Hi rails99, On PTR, I am, like you, of several minds :0)

On gold and NEM, I am maximum BULLISH ...

Gold Bulls' Big Gamble
Bernard Condon, 07.01.03, 12:00 PM ET
forbes.com
A pair of gold investors who amassed $357 million over 19 years by calling the ups and downs of the metal plan to send a message later this week to gold bears: You're going to lose. If all goes well, they will make a sizable bet that gold will rise past even its current lofty price of $345 an ounce.

The bet by Seymour Schulich and Pierre Lassonde, the biggest individual shareholders of Newmont Mining (nyse: NEM - news - people ), comes in the form of a rather arcane deal that the Denver gold company is trying to strike with gold hedgers and bond investors to whom it owes money. Newmont has offered to buy out the IOUs at a price that means it will lose money should gold not pierce its recent trading range.

The offer, which will cost the company $219 million, expires July 3.

Gold has fallen 10% in five months. After a remarkable runup last year that broke a two-decade-long bear market, many investors think the metal has nowhere to go but down. Another reason to dump on the metal: the recent strengthening of the U.S. dollar and the lower than expected quarter-point cut in the federal funds rate last week.

Newmont doesn't share its predictions on gold prices with the public, so the deal offers rare insight. Lassonde, whom the company has confirmed is the brains behind the offer, is Newmont's president. Schulich is a director.

The two are no ordinary gold bulls. They had been down on the metal for most of the 18 years they ran their Toronto-based investment firm, called Franco-Nevada Mining. They protected themselves by insisting that the firm be paid back for its financial help with a cut from a mine's revenue, not profit. Thus the two would make money even if mines they funded ended up losing money. And many did as the price of gold fell. Their stake in the firm was at one point worth $235 million.

Last year the two did something unexpected. They sold Franco-Nevada to Newmont, which is largely unhedged and thus benefits when gold rises (see "Kings Of Royalty"). They thought the U.S. dollar was bound to fall, sending investors into gold. Short-sellers of the metal would get squeezed, they figured, sending prices up further.

They were right. Newmont shares have risen more than 50% in the past year, adding more than $100 million to their already sizable fortune. Shares of Barrick Gold (nyse: ABX - news - people ) and Placer Dome (nyse: PDG - news - people ), both heavily hedged, are basically unchanged from a year ago.

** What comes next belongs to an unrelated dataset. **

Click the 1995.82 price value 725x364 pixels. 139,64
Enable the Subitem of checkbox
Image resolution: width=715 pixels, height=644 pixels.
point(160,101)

The latest deal reflects the pair's appetite for big gambles. It isn't Newmont that actually owes money to the gold hedgers and bond investors. It's Newmont's Yandal subsidiary, which owns three Australian mines. Yandal is on the brink of bankruptcy, in part because it promised to deliver gold to bullion banks at a price much below what the metal is trading at now. Not a problem if you can dig it all out of the ground. But Yandal promised more than it can actually mine itself, so it must now acquire gold on the open market.

This has created the curious situation of a gold company in a gold bull market stuck buying high and selling low until it runs out of money.

Newmont can simply walk away from Yandal since it's a legally separate corporation, but this would tarnish Newmont's reputation with hedgers. But what do Schulich and Lassonde care, since they're suddenly so bullish on gold and don't plan to hedge anymore? So Newmont has threatened to abandon Yandal if its offer of just 50 cents on the dollar for all the hedges and junk bonds is refused.

The 50-cent figure wasn't pulled out of thin air. In terms of Yandal's gold reserves, it means Newmont will be paying $135 per ounce to the hedgers and bond holders. It costs Newmont $215 per ounce to get the gold out of the ground. Add them together to get Newmont's total cost for keeping Yandal running: $350. If gold falls below this price, Newmont would be better off liquidating the subsidiary.

Investors representing 83% of junk bond debt and all but one hedger have accepted the deal.